Portavozas y machistos

MIGUEL ÁNGEL LOMA PÉREZ

Con motivo de la flatulencia progresista de la podemita Irene Montero, con eso de las «portavozas» y la supuesta invisibilidad que condenaría a las mujeres si no utilizamos tan absurdo vocabulario, ha vuelto a circular por Internet una carta anónima atribuida a una profesora. En ella, su autora se declara orgullosa por tener la suerte de haber estudiado «bajo unos planes educativos... que primaban el esfuerzo y la formación de los alumnos por encima de las estadísticas de aprobados y de la propaganda política»; y donde se aprendía «a amar nuestra lengua, nuestra historia y nuestra cultura». Explica también cómo el participio activo de algunos verbos de acción determina que para referirse a quien ejerce dicha acción -con independencia de que sea hombre o mujer- las palabras finalicen en «ente»; como: presidente, estudiante, cantante, paciente, residente, ardiente, etc.
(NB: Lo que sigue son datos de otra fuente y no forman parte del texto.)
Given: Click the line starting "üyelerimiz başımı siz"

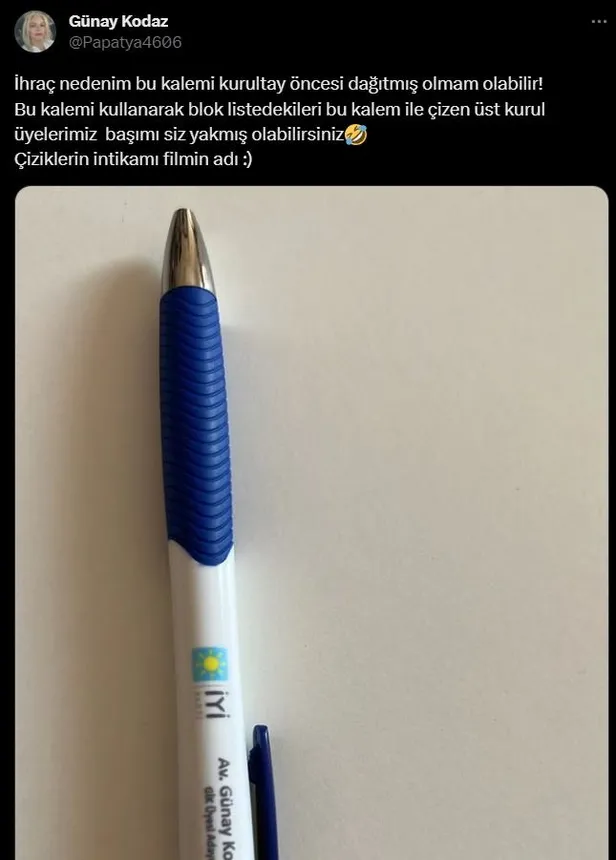Looking at the screenshot, I should 190,134.
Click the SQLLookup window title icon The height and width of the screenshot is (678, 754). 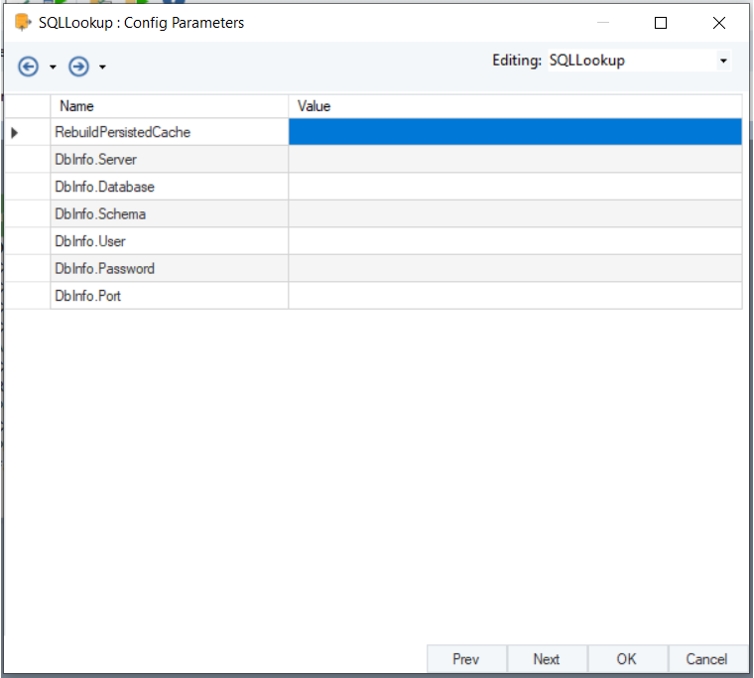23,23
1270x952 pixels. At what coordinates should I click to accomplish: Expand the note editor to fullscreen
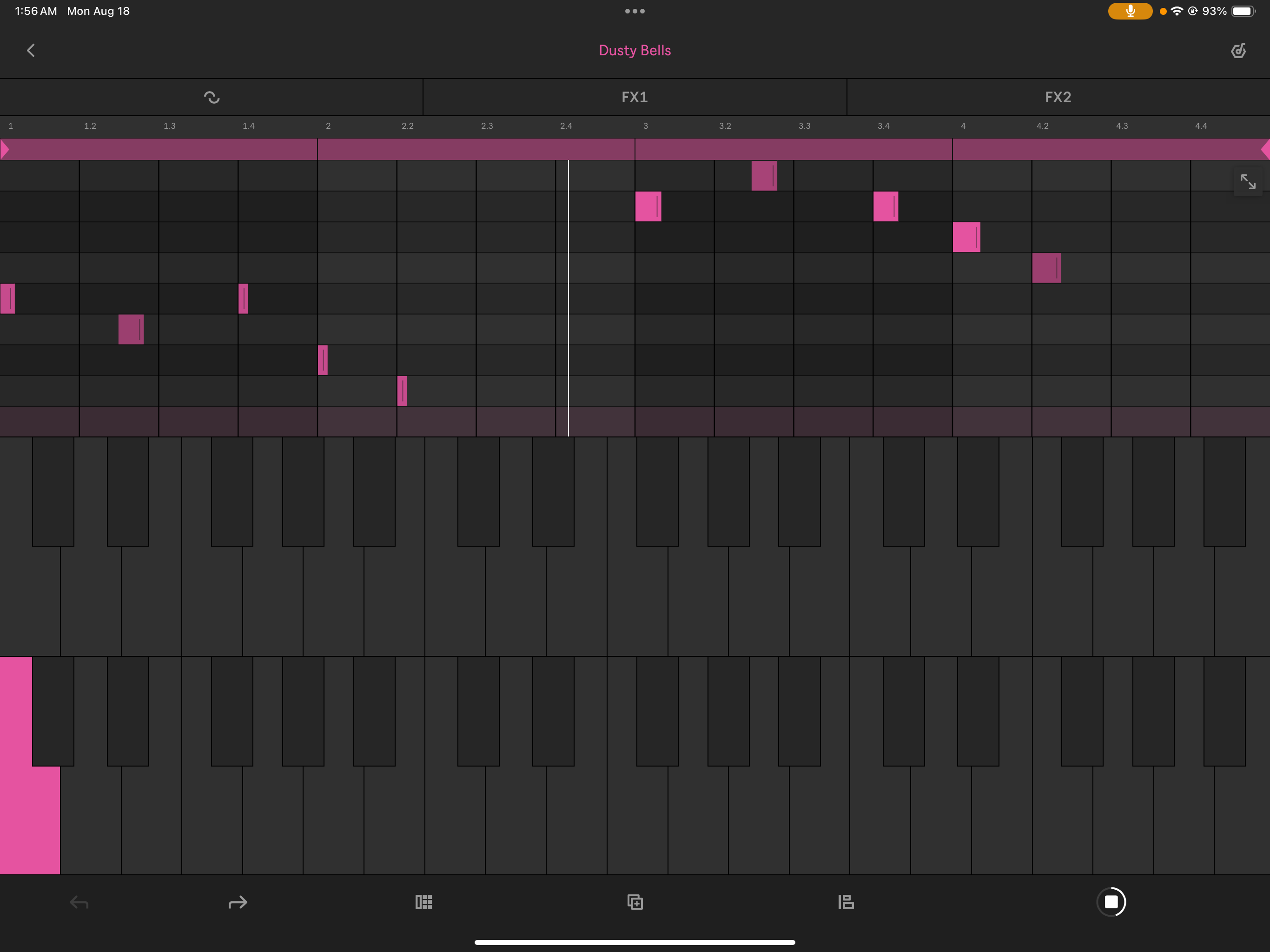[1248, 182]
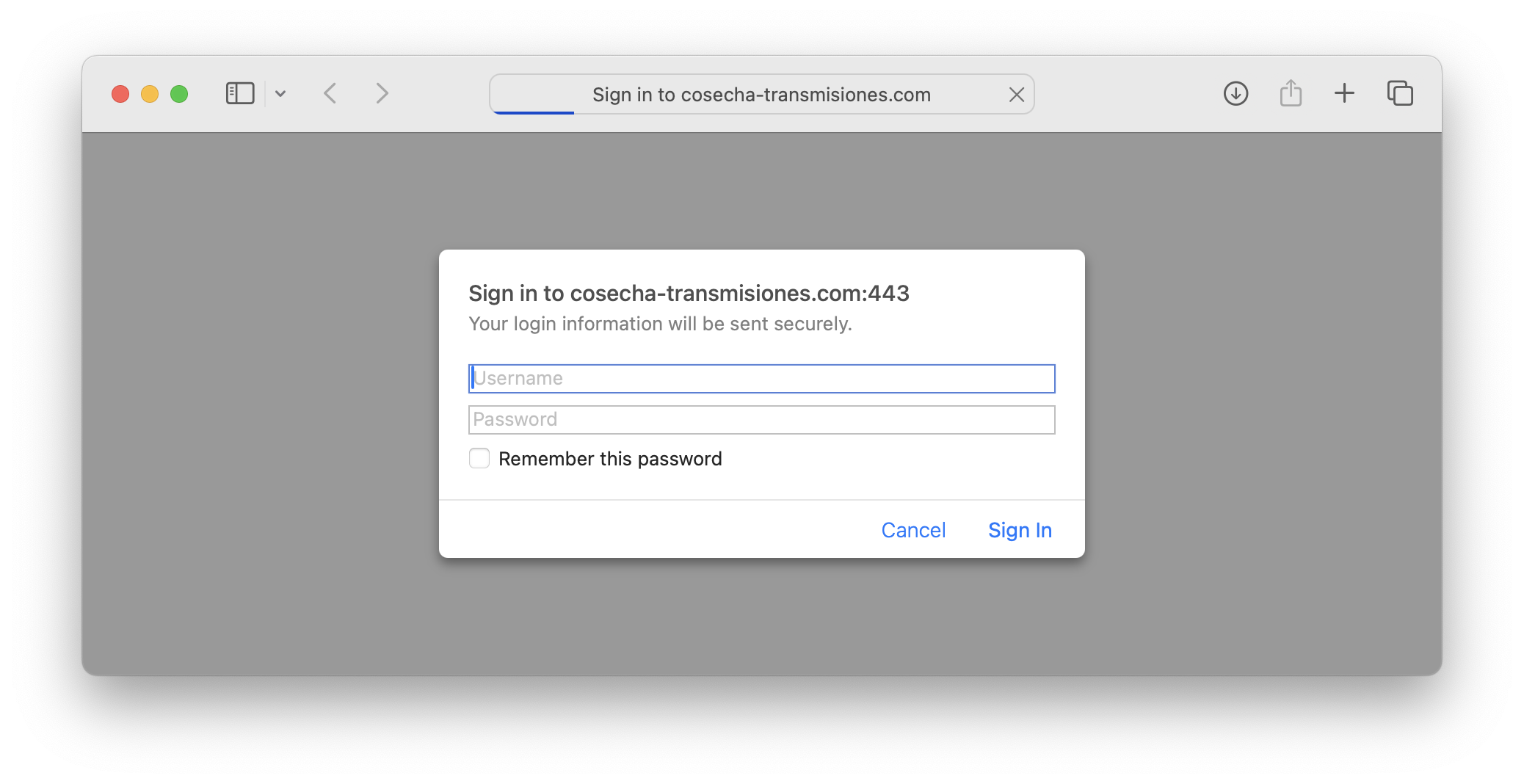
Task: Stop loading the page
Action: tap(1016, 95)
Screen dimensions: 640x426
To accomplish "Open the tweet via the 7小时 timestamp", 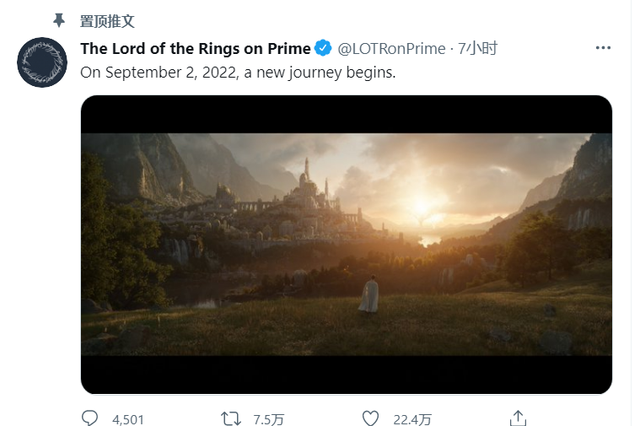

Y la carta termina diciendo que lamentaba haber aguado la fiesta a un grupo de hombres que habían firmado un manifiesto en defensa del género, como «el poeto, el sindicalisto, el pediatro, el deportisto, el atleto, el gimnasto, el fubolisto, el ciclisto, el motoristo, el golfisto, el funambulisto, el proyectisto, el turisto, el contratisto, el taxisto, el artisto, el periodisto, el pianisto, el trompetisto, el violinisto, el guitarristo, el arreglisto, el contratisto, el maquinisto, el electricisto, el dentisto, el oculisto, el masajisto, el policío del esquino y, sobre todo, ¡el machisto!». Una lista que quizás habría que actualizar añadiendo al progresisto, fuere derechisto o izquierdisto, socialisto, comunisto o podemito.